How do i loop over the results of a data copy in data factory
Hi guys I'm struggling with a data pipeline.
I have a pipeline where I first fetch some data from an api. This data contains among other things a column of ids. I've set up a datacopy and I'm saving the json result in a blob.
What I want to do next is to iterate over all the ids and do an api call for those ids.
But I cant for the life of me figure out how to iterate over the ids. I've looked in to using a lookup and for-each but seems that lookup is limited to 5000 results, I have just over 70k.
Any pointers for me?
As a workaround you could partition and store the API call results into smaller JSON files.
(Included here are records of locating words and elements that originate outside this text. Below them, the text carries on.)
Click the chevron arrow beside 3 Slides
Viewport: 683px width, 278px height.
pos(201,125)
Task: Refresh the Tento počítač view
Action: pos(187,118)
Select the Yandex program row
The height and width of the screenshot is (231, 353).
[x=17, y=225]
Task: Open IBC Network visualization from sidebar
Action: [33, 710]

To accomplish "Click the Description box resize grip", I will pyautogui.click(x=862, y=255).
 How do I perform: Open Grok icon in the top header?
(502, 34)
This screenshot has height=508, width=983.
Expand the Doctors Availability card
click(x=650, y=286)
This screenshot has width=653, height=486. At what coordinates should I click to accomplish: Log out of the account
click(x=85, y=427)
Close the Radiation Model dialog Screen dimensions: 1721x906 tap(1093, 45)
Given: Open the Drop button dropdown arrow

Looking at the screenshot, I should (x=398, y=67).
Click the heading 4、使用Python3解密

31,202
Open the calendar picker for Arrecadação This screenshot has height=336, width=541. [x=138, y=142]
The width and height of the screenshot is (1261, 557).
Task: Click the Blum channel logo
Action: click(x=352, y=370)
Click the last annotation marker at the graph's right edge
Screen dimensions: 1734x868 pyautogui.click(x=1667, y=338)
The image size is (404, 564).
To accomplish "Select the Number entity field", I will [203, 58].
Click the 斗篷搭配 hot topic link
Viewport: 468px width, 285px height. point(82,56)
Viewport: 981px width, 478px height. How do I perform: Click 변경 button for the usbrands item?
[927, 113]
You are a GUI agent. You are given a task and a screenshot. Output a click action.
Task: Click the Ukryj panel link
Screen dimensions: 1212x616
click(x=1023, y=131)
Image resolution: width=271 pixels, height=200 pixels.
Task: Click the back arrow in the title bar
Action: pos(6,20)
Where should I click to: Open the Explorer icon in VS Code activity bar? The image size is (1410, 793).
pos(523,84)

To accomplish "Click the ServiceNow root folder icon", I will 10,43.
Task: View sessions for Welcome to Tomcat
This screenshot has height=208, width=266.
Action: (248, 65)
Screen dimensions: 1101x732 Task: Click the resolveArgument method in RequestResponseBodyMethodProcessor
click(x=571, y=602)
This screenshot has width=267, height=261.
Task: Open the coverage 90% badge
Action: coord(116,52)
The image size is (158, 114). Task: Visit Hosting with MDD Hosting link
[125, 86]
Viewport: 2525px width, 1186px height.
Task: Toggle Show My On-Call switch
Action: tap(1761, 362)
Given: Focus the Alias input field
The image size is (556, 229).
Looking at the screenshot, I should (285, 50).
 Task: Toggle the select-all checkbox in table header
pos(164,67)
Then use multiple pipeline according to the number of files you got, and iterate over to achieve this.
As the ForEach activity can do maximum batchCount of 50 for parallel processing, and a maximum of 100,000 items. Follow workaround for just the Lookup part.
Design a two-level pipeline where the outer pipeline iterates over an inner pipeline, which retrieves data that doesn't exceed the maximum rows or size.
Example:
Here I would get details from API and store as a number of JSON
blobs to help feed small chunks of data to next LookupActivity.
Use GetMetadata Activity to get the know the number of partitioned files to iterate on and their name to pass to parameterized source dataset of LookupActivity going forward.
Use execute pipeline to call another pipeline, which would have the LookupActivity and WebActivity to call for the ids
Inside the child pipeline you have a LookupActivity which has parameterized source files to look at. When the ForEach activity iterates, for each file the child pipeline is triggered with one file at source of LookupActivity. This solves the limitation issue.
You can store the lookup result in variable or use as is dynamic expression.